** Extrait de page **
==============================
Valadier participe ici à la grande tradition romaine, amorcée dès la fin du XVIIe siècle, de productions de bénitiers luxuriants combinant le bronze doré, le lapis lazuli et aussi l’argent, et dont ne subsistent aujourd’hui que quelques rares exemples qui ont pour la plupart été étudiés par Alvar González-Palacios[2]. Citons en particulier les trois bénitiers exécutés vers 1702-1715 par Giovanni Giardini da Forlì (1646-1722), et respectivement conservés dans les collections du Metropolitan Museum of Art, acquis en 1995 grâce au Wrightsman Fund (inv. 1995.110), au sein de la Schatzkammer de la Résidence de Munich, et au Minneapolis Institute of Art, acquis pour ce dernier grâce au Christina N. and Swan J. Turnblad Memorial Fund et au Ethel Morrison Van Derlip Fund (inv. 63.35).
==============================
Entrées de texte et de localisation d'éléments
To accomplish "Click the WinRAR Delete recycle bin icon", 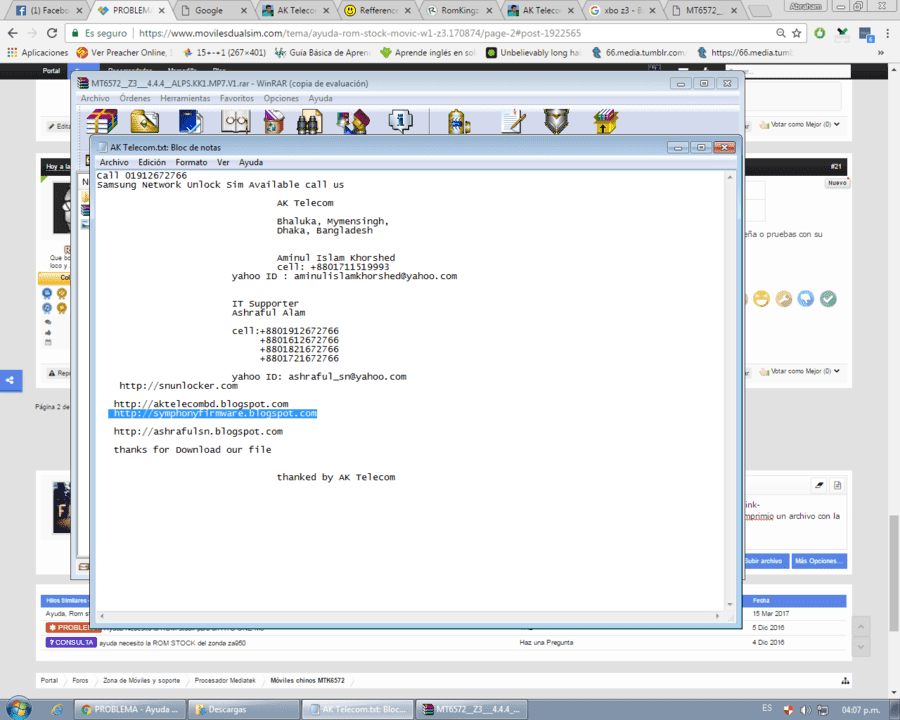I will [274, 121].
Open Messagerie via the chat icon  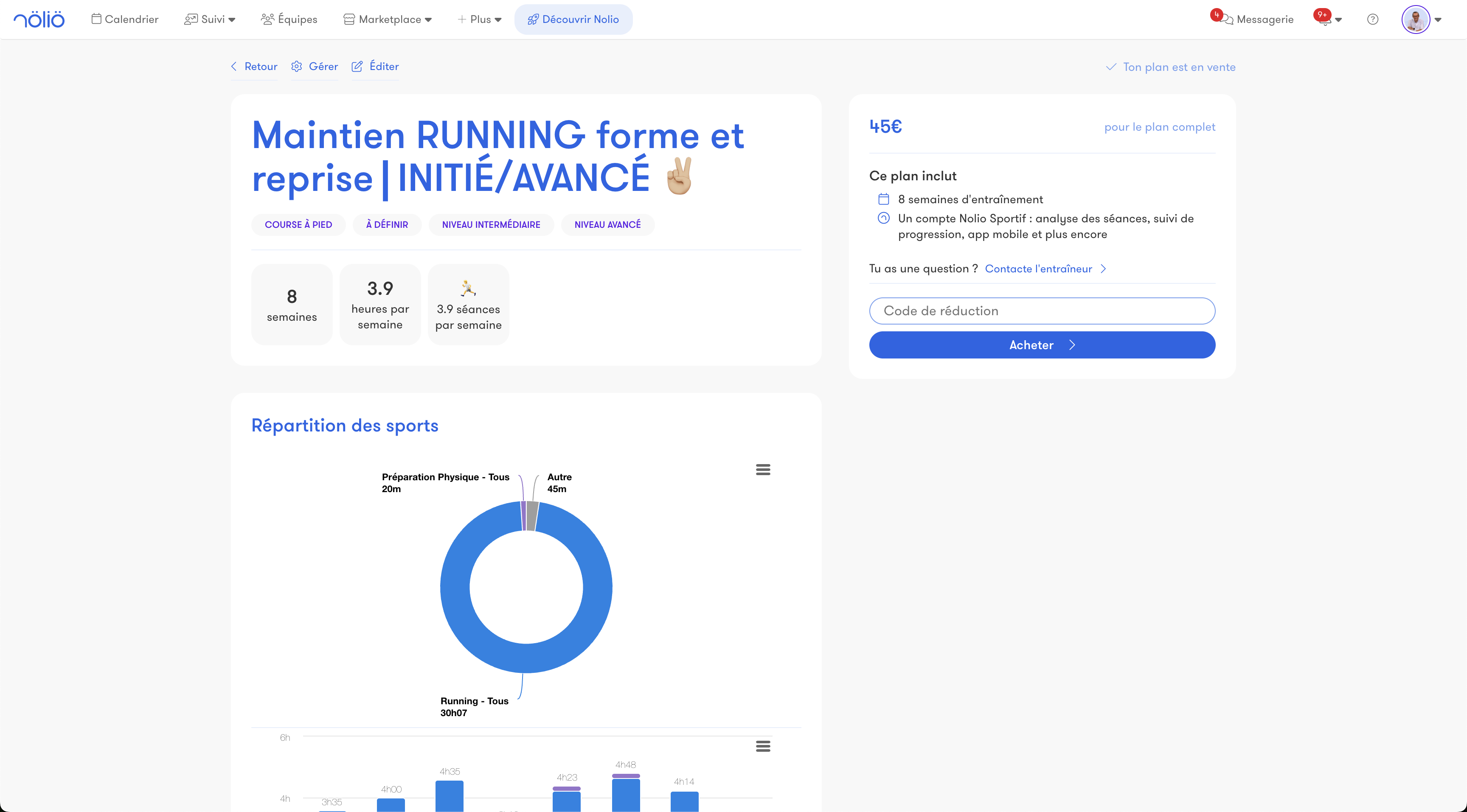click(1228, 19)
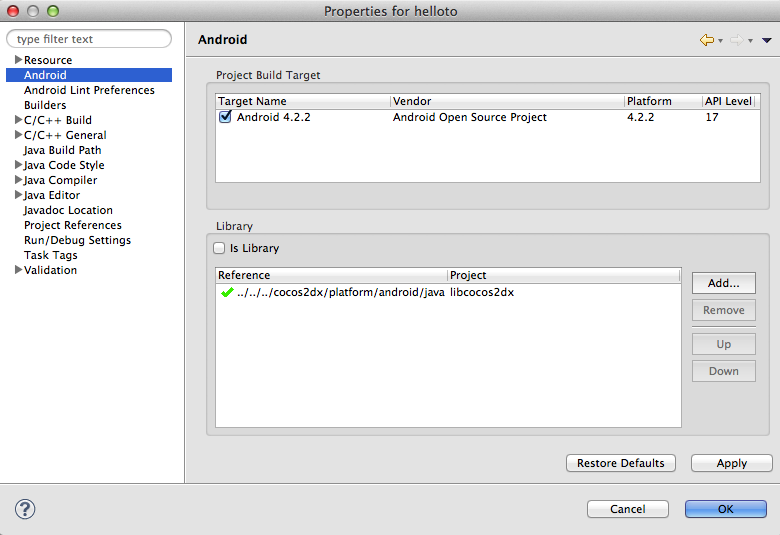The height and width of the screenshot is (535, 780).
Task: Open the Java Build Path page
Action: coord(62,150)
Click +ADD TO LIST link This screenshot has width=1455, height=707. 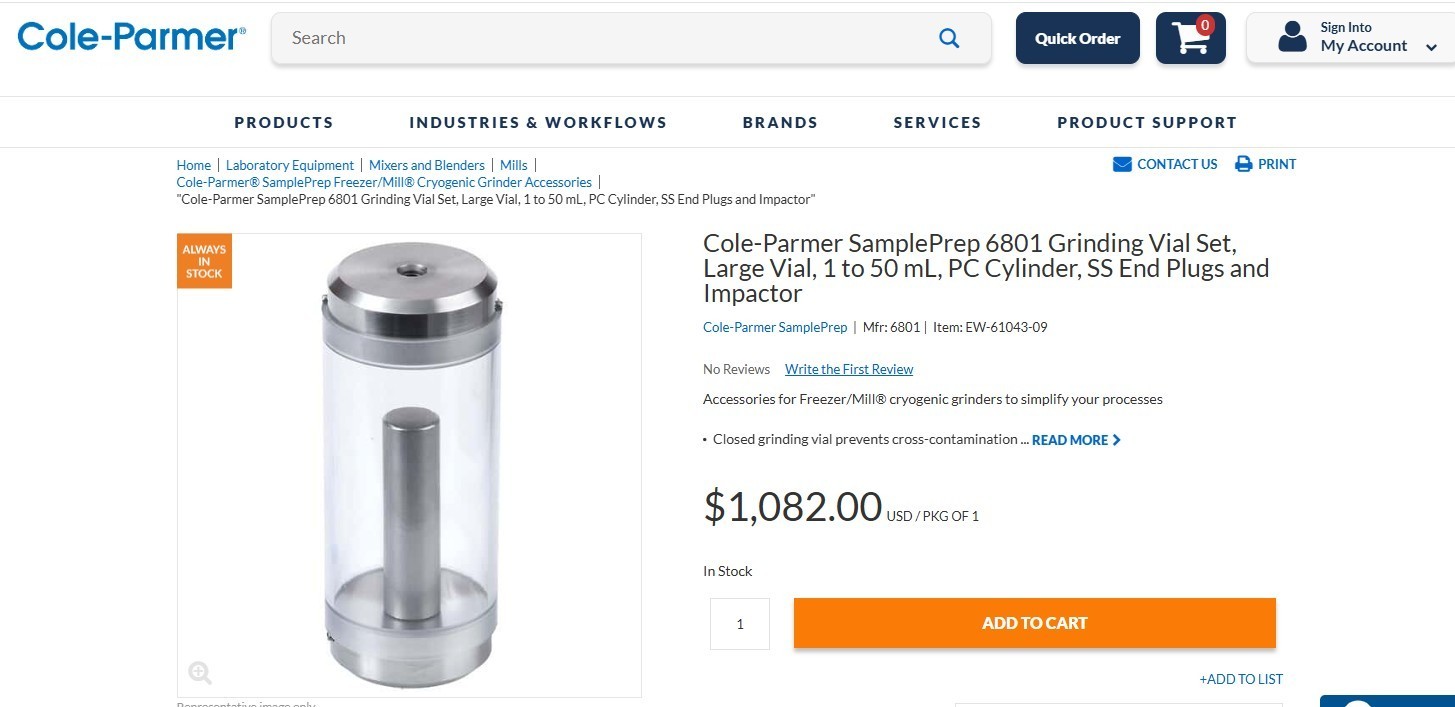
==============================
** Consigne **
Recopiez mot pour mot l'intégralité de l'extrait sur les bénitiers romains.

** Corrigé **
Valadier participe ici à la grande tradition romaine, amorcée dès la fin du XVIIe siècle, de productions de bénitiers luxuriants combinant le bronze doré, le lapis lazuli et aussi l’argent, et dont ne subsistent aujourd’hui que quelques rares exemples qui ont pour la plupart été étudiés par Alvar González-Palacios[2]. Citons en particulier les trois bénitiers exécutés vers 1702-1715 par Giovanni Giardini da Forlì (1646-1722), et respectivement conservés dans les collections du Metropolitan Museum of Art, acquis en 1995 grâce au Wrightsman Fund (inv. 1995.110), au sein de la Schatzkammer de la Résidence de Munich, et au Minneapolis Institute of Art, acquis pour ce dernier grâce au Christina N. and Swan J. Turnblad Memorial Fund et au Ethel Morrison Van Derlip Fund (inv. 63.35).